お試し!オンライン『本読み会』を経て、ついに本格的に始動しました。その名も『本読み会』online;。やはり一度やってみると、オンライン本読みのいろんな問題や対策、そして可能性が見えてくるもの。今回は「オンラインでいかに戯曲の世界に入っていけるか?」をテーマに、岸田國士の『動員挿話』を読んでみました。初出は1927年。岸田國士もまさかオンラインで読まれることになるとは思うまいて・・・
【オンライン本読みの極意 その壱】
登場人物は少数にするべし!
『動員挿話』を選んだのは、ただ青空文庫に載っていたというだけの理由ではありません。オンラインだと相手の顔は見えますが、参加者全員の顔が「見えすぎて」しまいます。しかも距離感がつかめないので大人数のシーンだと誰が誰に話しているのかがよくわからない。もちろん戯曲ですから読めばわかるのですが、読み手の「実感」が薄れがちなのです。「ああ、この人と話してるな」と実感できる人数が理想です。基本は2人。多くなっても4人くらいでしょうか。6人とか8人になると、逆にひとりっきりで読んでいるような気になってきます。
【オンライン本読みの極意 その弐】
戯曲は短編〜中編にするべし!
わたし、仕事で大学の教員をやっております。大学もコロナで閉まっていますから、授業はいま話題のオンライン。ところがこれ、やる方も受ける方もものすごく疲れるらしいのです。「らしい」というか、はっきり言って疲れます。同じ90分授業でもオンラインだとぐったり。どうも違う集中力を使っているようなのです。
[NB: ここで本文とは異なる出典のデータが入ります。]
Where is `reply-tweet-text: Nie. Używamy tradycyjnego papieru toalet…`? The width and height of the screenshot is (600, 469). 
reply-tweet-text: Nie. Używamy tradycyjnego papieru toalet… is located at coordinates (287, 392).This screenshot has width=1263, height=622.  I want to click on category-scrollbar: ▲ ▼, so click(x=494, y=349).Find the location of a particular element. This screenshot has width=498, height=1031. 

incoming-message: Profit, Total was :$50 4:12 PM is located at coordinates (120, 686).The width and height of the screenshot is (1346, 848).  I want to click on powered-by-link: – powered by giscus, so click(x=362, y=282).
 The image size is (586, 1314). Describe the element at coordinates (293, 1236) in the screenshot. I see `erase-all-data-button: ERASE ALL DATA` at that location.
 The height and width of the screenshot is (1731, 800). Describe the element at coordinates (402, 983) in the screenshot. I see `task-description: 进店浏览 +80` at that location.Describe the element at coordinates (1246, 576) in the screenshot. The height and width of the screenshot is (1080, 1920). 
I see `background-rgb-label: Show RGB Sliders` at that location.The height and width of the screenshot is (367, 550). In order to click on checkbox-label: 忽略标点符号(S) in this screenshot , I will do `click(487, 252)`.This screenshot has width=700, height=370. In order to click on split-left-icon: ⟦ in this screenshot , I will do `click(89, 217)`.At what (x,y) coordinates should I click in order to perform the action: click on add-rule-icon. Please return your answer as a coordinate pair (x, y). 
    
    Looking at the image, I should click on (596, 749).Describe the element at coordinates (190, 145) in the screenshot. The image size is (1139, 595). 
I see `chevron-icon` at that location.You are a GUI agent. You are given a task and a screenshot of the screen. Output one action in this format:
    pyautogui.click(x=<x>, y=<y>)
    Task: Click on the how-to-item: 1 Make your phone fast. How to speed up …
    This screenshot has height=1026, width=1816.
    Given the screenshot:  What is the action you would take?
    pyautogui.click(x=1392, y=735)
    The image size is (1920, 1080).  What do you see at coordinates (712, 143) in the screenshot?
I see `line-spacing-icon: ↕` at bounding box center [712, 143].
通常の『本読み会』では4時間かけて1本の戯曲を読み通しますが、オンラインで4時間は長すぎます。2時間に区切って、読むのは1時間程度。残りの1時間は戯曲についてあれこれ語り合うサロンの時間としました。いわば「読み手パート」と「サロンパート」に分けて進行するわけです。
これは黎明期だからなのかもしれません。もっともっと私たちがオンライン本読みに慣れてくれば、3時間でも4時間でも続けられるようになるでしょうか。
【オンライン本読みの奥義】
対面型本読みの「再現」ではなく、これはこれで別物として楽しむべし!
フェイス・トゥ・フェイスで本読みができないから、代替手段としてオンライン本読みを・・・というのはたしかにその通りなのですが、実際にやってみると、これはまったくの別物だということに気づきます。本読みの充実度としてはもちろん対面型本読みには及ばない。しかし、むしろ本読みを通じての交流や雑談に関しては、オンラインの方が気楽にやれるのではないかと感じる点も多々ありました。
今回の『本読み会』online;では、首都圏の方はもちろん、北海道や海外からも参加してくださった方がいらっしゃいました。これはもちろん対面型ではありえない情景で、「そうまでして戯曲を読みたいのか!?」との思いが募るもの。時間と場所を飛び越えて戯曲に集う感じはオンラインならではの味わいでした。
おそらく、コロナが収束したあとも『本読み会』online;は続きます。通常開催とは別の形で、「ちょっと短編読んで語りたいぞ」といった形で。これが新しい日常というやつなのでしょうか・・・。
動員挿話は基本的に二人の対話で進む戯曲ですので、読み手以外はマイク・カメラOFFにすると、まるでテレビドラマのようなカット割りになって表示されます。出番が終わったらマイク・カメラOFF。新たに登場するときはON。つまり、スクリーンを舞台に見立て、自らを役者に見立て、舞台に出るときはカメラ・マイクON。退場するときはOFFという感覚です。Zoomは背景も変えられますので、これに和風の背景でも入れればさらに気分が出るかも。実際、グリーンバックを準備して参加してくれた強者もいました。
オンライン本読みはどこまでいってもバーチャル空間ですから、まずバーチャルであることを受け止める。これは対面型本読みではないんだ、と。そこから戯曲選びや会議ツールの設定などを駆使して本読みに適した「錯覚」を起こしていく。自分で作った錯覚には、だまされたと思ってだまされてみる。これがオンライン本読みの作法なのかもしれません。終わってみれば「思ったより戯曲の世界に入り込めた」との感想も聞こえてきました。
私は「戯曲の世界に入る」ということがどういうことなのか、あらためて不思議に思えてきました。対面型であろうとオンラインであろうと、それは錯覚には違いありません。しかし、本読みで起こる錯覚は、私たちの体感や実感を積み重ねた先にある錯覚なのです。そして、オンラインの場合にはより意識的に錯覚を作っていく必要があります。だからこそ、オンライン本読みは結果として「演劇」に近づいていくのかもしれません。
ぼちぼち緊急事態宣言も解除されるとの話ですが・・・さて、ポスト・コロナの新たな本読み時代が到来するのでしょうか。今回もご参加くださったみなさん、どうもありがとうございました。